Stimulated by the exemplary careers of Dr. John Stanbury and several other physician–scientists at the MGH Thyroid Unit, and as outlined in this article, I have been motivated to advance our understanding of the pathophysiology of several thyroid diseases. It has been a special pleasure to see how technological advances have moved from the bench to the bedside and how, as discoveries are made, they challenge existing dogma and replace outdated concepts of patient care. I and many of my colleagues have been fortunate to benefit from the rapid advances in scientific knowledge and technology occurring in the latter part of the 20th century and to work within and in communication with excellent academic centers and scientists interested in pursuing similar goals.

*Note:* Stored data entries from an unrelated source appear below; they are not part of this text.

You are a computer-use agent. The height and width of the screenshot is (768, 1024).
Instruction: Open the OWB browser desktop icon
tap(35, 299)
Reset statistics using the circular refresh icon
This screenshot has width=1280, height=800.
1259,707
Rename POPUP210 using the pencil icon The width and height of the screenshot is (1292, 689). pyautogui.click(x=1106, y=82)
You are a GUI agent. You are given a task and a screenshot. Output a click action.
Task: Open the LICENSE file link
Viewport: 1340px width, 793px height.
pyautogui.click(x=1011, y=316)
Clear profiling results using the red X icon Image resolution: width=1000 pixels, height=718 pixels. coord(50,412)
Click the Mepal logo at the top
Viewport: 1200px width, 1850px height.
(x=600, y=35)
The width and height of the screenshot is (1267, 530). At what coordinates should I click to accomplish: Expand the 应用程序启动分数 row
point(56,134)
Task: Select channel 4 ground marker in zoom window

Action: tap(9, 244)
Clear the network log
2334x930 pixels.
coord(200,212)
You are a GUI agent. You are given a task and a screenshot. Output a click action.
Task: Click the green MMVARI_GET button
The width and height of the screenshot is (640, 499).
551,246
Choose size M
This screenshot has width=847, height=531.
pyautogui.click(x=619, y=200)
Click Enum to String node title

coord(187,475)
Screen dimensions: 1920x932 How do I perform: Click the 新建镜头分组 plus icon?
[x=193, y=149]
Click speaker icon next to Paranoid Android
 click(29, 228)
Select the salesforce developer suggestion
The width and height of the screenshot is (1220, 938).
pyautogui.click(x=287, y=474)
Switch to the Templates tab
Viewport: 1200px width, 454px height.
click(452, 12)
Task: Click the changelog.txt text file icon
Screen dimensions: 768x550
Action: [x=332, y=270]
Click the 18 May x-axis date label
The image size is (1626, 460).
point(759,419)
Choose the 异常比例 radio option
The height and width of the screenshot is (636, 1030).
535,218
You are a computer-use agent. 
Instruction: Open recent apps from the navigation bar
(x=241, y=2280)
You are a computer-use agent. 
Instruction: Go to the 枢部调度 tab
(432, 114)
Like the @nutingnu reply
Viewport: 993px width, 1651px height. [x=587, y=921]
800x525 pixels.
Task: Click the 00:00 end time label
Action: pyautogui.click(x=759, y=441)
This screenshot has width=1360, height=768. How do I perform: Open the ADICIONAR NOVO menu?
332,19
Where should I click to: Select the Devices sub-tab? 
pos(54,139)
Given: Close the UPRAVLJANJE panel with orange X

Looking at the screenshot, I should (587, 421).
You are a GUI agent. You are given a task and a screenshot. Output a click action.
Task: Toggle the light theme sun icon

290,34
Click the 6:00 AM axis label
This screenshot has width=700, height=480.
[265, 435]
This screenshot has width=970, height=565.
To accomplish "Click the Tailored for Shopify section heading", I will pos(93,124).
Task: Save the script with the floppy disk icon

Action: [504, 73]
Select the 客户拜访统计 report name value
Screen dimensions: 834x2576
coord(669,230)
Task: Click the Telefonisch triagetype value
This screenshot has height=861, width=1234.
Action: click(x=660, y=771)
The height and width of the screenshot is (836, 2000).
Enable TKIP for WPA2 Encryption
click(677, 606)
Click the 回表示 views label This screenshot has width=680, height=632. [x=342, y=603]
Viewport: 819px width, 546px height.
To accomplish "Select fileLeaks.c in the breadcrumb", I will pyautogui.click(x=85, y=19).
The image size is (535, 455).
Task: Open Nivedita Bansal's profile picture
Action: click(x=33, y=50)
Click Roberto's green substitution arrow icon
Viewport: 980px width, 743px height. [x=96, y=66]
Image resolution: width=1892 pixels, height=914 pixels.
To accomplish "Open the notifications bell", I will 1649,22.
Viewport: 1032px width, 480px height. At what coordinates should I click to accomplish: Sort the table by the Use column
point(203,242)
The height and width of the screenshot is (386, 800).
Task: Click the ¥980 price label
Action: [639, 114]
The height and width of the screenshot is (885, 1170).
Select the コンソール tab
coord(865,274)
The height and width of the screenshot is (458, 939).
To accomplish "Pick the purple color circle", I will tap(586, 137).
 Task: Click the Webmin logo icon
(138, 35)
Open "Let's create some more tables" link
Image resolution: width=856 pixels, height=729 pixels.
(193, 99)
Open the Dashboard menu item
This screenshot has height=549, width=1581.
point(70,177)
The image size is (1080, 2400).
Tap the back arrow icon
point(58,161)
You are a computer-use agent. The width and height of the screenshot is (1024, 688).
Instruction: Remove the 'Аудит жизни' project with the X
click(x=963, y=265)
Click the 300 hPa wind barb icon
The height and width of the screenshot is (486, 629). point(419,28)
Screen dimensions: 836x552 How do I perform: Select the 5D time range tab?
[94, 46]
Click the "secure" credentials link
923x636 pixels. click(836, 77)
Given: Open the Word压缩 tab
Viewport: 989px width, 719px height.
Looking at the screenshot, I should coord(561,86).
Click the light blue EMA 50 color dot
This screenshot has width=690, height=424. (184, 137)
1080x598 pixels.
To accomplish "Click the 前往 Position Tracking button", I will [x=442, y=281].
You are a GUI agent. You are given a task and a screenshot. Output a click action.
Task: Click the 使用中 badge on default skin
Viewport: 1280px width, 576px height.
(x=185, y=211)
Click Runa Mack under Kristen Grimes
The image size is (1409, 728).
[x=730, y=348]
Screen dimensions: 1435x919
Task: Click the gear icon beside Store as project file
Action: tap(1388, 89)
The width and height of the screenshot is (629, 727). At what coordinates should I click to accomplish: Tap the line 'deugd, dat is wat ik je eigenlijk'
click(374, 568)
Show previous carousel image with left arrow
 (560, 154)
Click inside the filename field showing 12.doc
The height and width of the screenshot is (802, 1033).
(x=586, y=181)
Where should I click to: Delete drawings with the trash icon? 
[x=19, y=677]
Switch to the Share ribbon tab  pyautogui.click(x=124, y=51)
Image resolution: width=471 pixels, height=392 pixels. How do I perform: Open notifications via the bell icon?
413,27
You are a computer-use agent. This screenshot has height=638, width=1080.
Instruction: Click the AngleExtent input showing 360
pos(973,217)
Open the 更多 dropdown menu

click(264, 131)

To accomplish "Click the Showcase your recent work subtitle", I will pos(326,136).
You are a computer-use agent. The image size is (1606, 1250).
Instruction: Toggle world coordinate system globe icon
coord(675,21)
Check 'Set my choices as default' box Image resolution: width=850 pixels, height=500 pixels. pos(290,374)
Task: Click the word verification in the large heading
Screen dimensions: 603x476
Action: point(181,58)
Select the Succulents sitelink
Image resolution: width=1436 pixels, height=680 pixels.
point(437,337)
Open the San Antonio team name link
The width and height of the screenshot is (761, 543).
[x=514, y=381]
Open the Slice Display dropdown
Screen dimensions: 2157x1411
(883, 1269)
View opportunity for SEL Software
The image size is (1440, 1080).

Our work would not have been possible without the generous collaborative support of many medical colleagues, scientists, postdoctoral fellows, and technicians, as well as governmental and private funding agencies. A productive career in pathophysiology requires a combination of scientific curiosity unrestricted by preconceived ideas, intuition based upon a familiarity with current methods of clinical care and available technological advances, and finally, well-defined project goals and the perseverance to successfully achieve them.